I have a requirment to set every users screen saver to activate with
password within 5 minutes. We want to control this from the back-end instead
of trusting that the users will enable it for themselfs. Is there A GPO that
has this configuration? Any help is greatly appreciated. Thank You!
 
You can find the Screen Saver policies in User Configuration\Administrative
Templates\Control Panel\Display. It should be pretty self-explanatory which
ones to set. Our company has Screen Saver (Enabled), Password protect the
screen saver (Enabled), and Screen Saver timeout (Enabled, 1800s). We did
not have to set "Screen Saver executable name" like a lot of the policies
indicate is required. It worked fine with it not configured and gave our
users the flexibility of selecting their own preferred screen saver.

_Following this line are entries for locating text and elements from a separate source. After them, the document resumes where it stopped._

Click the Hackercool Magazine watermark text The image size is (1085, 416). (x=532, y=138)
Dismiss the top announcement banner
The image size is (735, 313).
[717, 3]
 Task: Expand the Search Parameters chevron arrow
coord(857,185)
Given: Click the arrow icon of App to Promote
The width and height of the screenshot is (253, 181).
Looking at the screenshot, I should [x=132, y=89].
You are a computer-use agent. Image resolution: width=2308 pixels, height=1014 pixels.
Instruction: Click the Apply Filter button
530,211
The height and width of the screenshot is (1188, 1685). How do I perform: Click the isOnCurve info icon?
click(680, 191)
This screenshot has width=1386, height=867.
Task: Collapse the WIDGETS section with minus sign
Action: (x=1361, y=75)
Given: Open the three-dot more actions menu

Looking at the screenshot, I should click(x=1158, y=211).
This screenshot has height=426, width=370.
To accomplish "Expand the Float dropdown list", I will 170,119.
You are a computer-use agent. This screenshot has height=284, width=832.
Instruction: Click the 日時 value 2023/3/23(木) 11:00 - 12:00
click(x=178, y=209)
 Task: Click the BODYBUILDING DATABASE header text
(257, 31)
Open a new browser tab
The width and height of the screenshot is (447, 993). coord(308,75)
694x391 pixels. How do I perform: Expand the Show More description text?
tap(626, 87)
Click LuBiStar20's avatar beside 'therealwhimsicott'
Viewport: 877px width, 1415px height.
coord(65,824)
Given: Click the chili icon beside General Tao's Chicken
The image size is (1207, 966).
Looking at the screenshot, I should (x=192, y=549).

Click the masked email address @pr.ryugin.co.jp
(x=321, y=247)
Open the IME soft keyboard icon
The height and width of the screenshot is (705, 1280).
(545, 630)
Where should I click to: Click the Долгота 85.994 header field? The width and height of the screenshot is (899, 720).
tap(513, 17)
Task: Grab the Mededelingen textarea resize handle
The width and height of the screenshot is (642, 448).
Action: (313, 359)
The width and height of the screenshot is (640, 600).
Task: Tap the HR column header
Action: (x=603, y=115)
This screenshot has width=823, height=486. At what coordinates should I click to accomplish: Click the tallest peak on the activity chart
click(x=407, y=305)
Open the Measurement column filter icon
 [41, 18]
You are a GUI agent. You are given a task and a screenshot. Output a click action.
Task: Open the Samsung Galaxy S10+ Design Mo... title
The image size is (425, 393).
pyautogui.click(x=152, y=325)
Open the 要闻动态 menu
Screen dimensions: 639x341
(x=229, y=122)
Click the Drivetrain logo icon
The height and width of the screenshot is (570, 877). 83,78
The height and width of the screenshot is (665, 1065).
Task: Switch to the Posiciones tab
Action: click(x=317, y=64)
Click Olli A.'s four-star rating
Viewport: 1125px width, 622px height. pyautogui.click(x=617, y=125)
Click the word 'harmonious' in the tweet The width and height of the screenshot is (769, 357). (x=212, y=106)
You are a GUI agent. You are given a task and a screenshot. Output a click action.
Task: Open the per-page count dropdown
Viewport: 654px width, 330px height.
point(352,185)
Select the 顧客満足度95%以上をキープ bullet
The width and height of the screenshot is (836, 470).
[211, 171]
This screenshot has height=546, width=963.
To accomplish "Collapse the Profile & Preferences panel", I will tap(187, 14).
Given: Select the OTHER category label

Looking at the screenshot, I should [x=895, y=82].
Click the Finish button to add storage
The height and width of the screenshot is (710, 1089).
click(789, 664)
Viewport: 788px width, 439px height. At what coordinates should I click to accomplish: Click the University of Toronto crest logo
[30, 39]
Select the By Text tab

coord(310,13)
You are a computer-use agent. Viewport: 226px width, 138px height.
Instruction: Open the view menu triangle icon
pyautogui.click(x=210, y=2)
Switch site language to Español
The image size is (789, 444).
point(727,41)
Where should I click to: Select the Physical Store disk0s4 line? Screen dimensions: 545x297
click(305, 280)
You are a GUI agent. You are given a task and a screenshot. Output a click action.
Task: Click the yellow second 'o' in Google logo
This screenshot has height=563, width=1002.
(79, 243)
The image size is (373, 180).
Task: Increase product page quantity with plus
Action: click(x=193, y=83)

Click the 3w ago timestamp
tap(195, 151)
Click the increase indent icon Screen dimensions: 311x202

Initially we tried for a 10 minute timeout, but there was much wailing and
gnashing of teeth. It was later dropped to 30 minutes which I think defeats
the purpose of locking an inactive computer since it gives a 30 minute
window to walk up to a computer that hasn't locked yet.

Good luck with your 5 minute policy. You may wish to take your phone off
the hook for a while after implementation... :)
 
Thank You Michael. I truly appreciate your help.

Michael Ellingson said:
You can find the Screen Saver policies in User Configuration\Administrative
Templates\Control Panel\Display. It should be pretty self-explanatory which
ones to set. Our company has Screen Saver (Enabled), Password protect the
screen saver (Enabled), and Screen Saver timeout (Enabled, 1800s). We did
not have to set "Screen Saver executable name" like a lot of the policies
indicate is required. It worked fine with it not configured and gave our
users the flexibility of selecting their own preferred screen saver.

Initially we tried for a 10 minute timeout, but there was much wailing and
gnashing of teeth. It was later dropped to 30 minutes which I think defeats
the purpose of locking an inactive computer since it gives a 30 minute
window to walk up to a computer that hasn't locked yet.

Good luck with your 5 minute policy. You may wish to take your phone off
the hook for a while after implementation... :)
Click to expand...
 
XP/2003 already have a setting for what you need in the Group Policy
Editor, under USER CONFIGURATION\Administrative Templates\Control
Panel\Display, I am not too sure about Nt or 2000.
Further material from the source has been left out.